-- EXTRACTED RECORDS follows --

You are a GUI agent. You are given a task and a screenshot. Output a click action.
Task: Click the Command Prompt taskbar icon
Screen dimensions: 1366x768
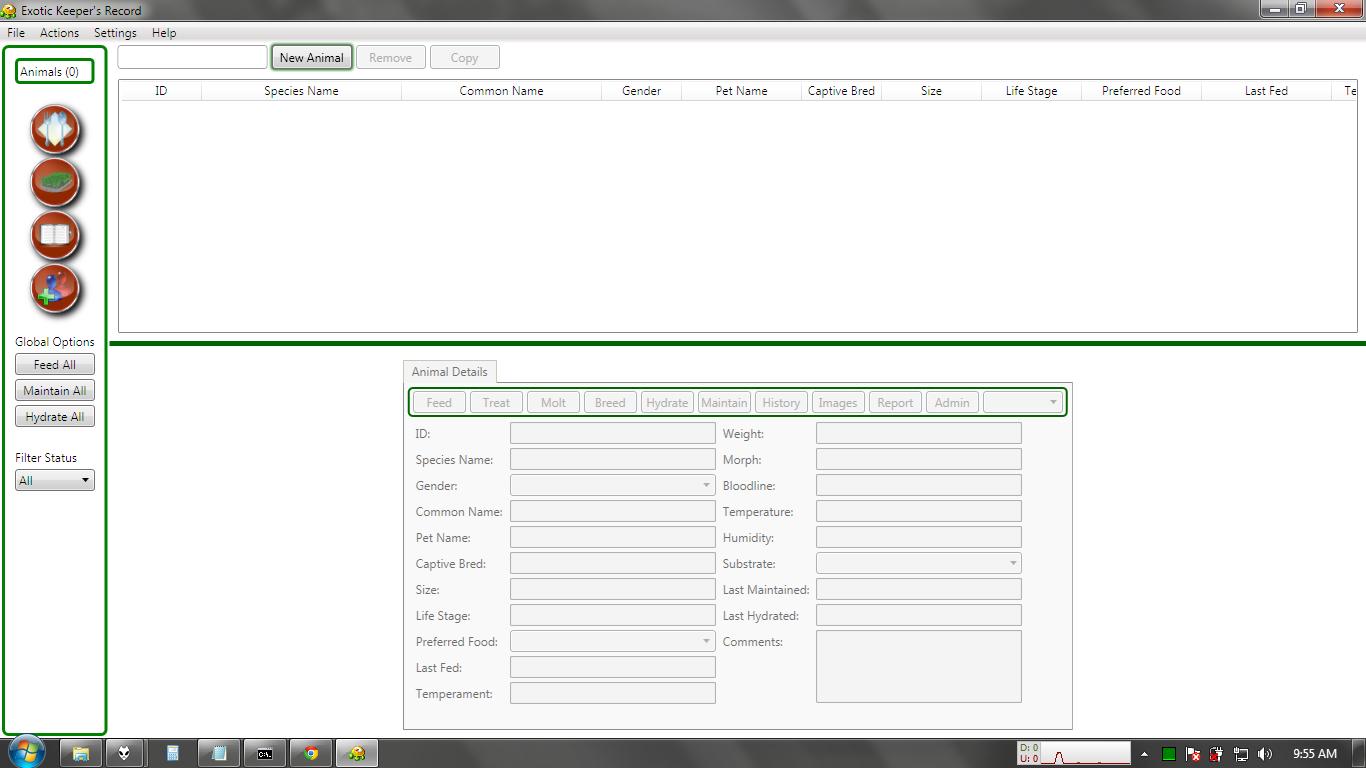click(x=265, y=753)
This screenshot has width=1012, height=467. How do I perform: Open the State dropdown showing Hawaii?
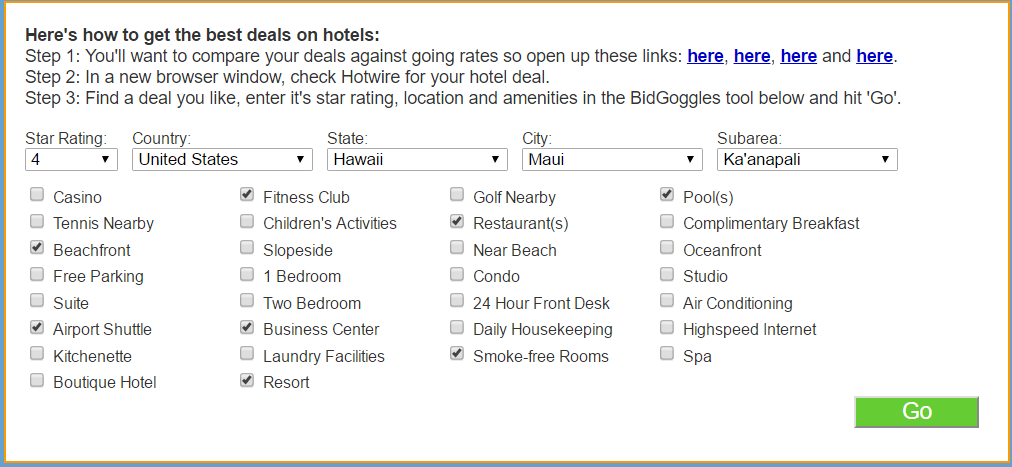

-- EXTRACTED RECORDS concluded --

**WORK REQUEST**
The lines from the one that contains "Task: Click the Command Prompt taskbar icon" through the end of the data, repeated exactly and with no pictures, make up the whole answer.

**ANSWER SECTION**
Task: Click the Command Prompt taskbar icon
Screen dimensions: 1366x768
click(x=265, y=753)
This screenshot has width=1012, height=467. How do I perform: Open the State dropdown showing Hawaii?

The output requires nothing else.